The Classification of the Library of Union Theological Seminary in the City of New York was first published in 1924; a revised edition was published in 1939, and a second revised edition was published in 1967, edited by Ruth C. Eisenhart. It used both letters and numbers in its notation, following the Cutter Classification. The arrangement of the theology sections were devised by Pettee; she used parts of the Library of Congress Classification for arranging non-religious material. As in the LC classification and the Dewey Decimal Classification, separate tables allowed for subdivision by form or geographic area. On the publication of its revised edition, the Union classification was "the most comprehensive scheme for the arrangement of religious literature now published in any language."

The main divisions of the classification were:
- Historical Sciences, including general and introductory materials, literature, and history;
- Experimental Sciences Dealing with the Material Universe and Mental Phenomena, including astronomy, physics, chemistry, and psychology;
- Normative or Speculative Sciences, including philosophy, theory of religion, and various theological systems and theories; and
- Practical Sciences, including social institutions and activities, education, religious institutions and activities, and organized Christianity.

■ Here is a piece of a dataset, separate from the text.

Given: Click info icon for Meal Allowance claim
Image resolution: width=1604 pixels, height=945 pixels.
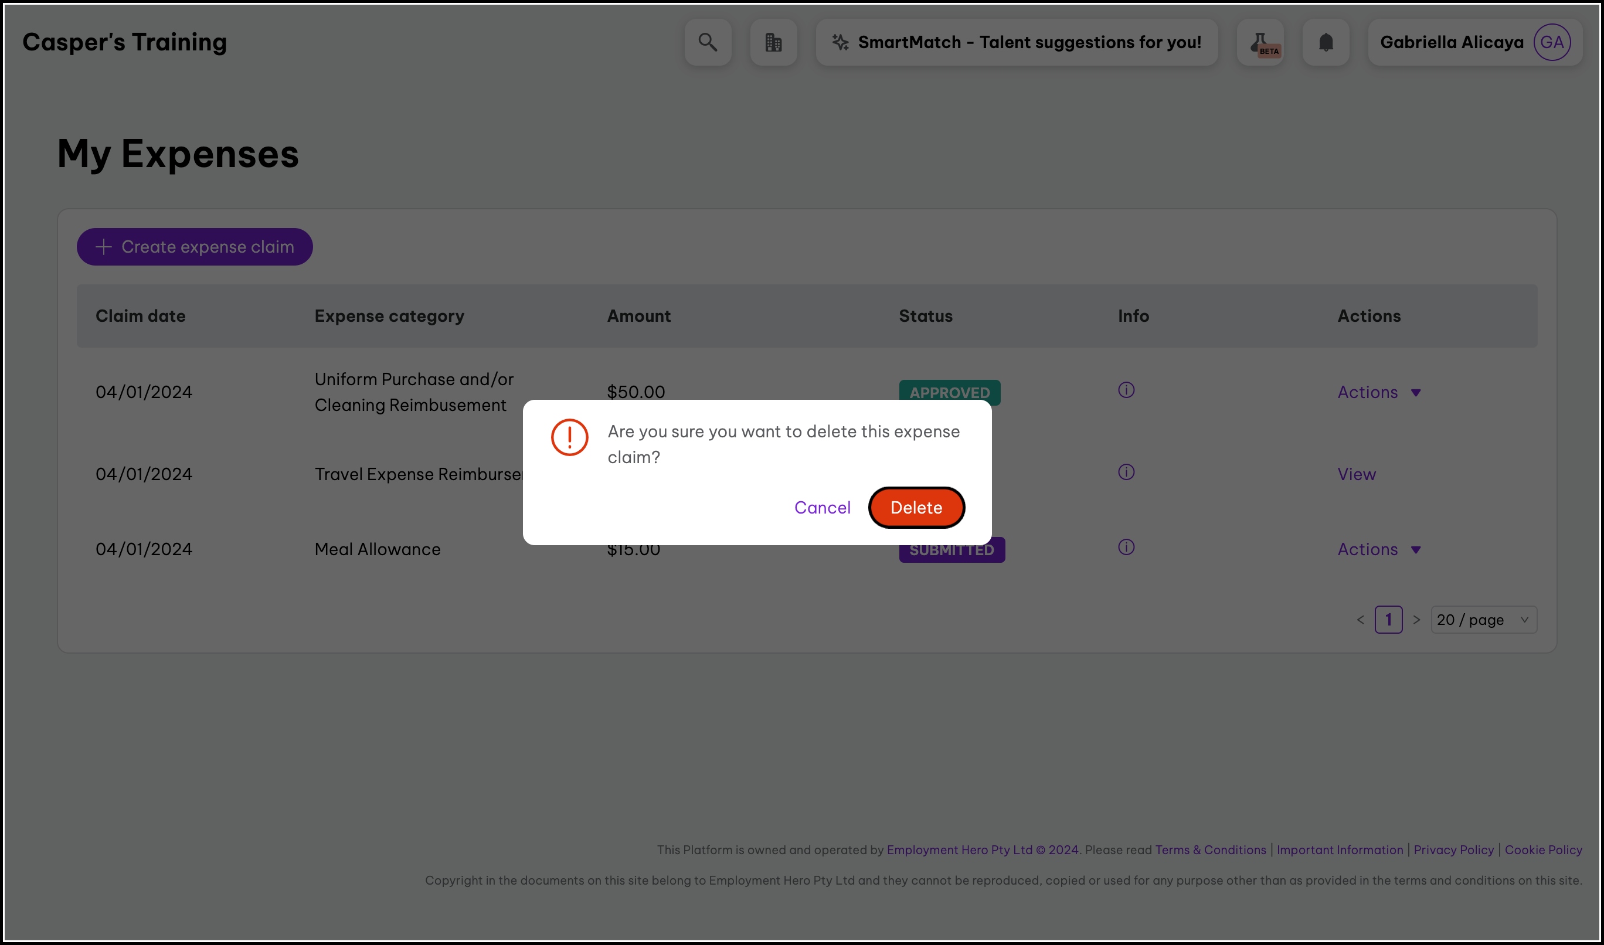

The classification was adopted by more than fifty libraries, growing in popularity in the 1940s, though most eventually reclassed their collections to use LC Classification in an effort to increase standardization. The system was use in the Union library until the mid-1970s. According to a 2013 survey, only seven libraries were still actively cataloging using the Union Classification.

==Personal life==

Pettee was deaf and wore hearing aids, which she would reportedly turn off when concentrating on a cataloging project. She adopted a girl named Mary Ellen whom she raised.

==Later life and death==
After retiring from Union Theological Seminary, Pettee supervised the reclassification of the religious books at Yale University. She wrote Subject Headings: the History and Theory of the Alphabetical Subject Approach to Books in 1946. Throughout her career, she emphasized that "there is no infallable substitute for the good judgement of the cataloger".

She retired from her part time work at Yale in 1946, moving to a farm in Salisbury, Connecticut that was called "Mayflower Farm" where she gardened and entertained guests. Pettee was an active writer and researcher in her retirement and at age 85 she published a biography of one of her ancestors, The Reverend Jonathan Lee and His Eighteenth Century Salisbury Parish. She also wrote articles for a local newspaper. She died on May 30, 1967.

==Selected publications==
- Pettee, Julia. Subject Headings: The History and Theory of the Alphabetic Subject Approach to Books. New York: H.W. Wilson Co, 1946.
- Pettee, Julia. List of Theological Subject Headings Compiled by Julia Pettee, Head Cataloguer, Union Theological Seminary, New York City. New York, 1924.
- Pettee, Julia. List of Churches: Official Forms of the Names for Denominational Bodies with Brief Descriptive and Historical Notes. New York. Union Theological Seminary. Library, 1948
- Pettee, Julia. Author Entry for Church Bodies and Religious Sects: Tentative Draft for Protestant Denominations. American Library Association, 1936.
- Pettee, Julia. The Rev. Jonathan Lee and His Eighteenth Century Salisbury Parish: The Early History of the Town of Salisbury, Connecticut. Salisbury, Conn: Salisbury Association, 1957.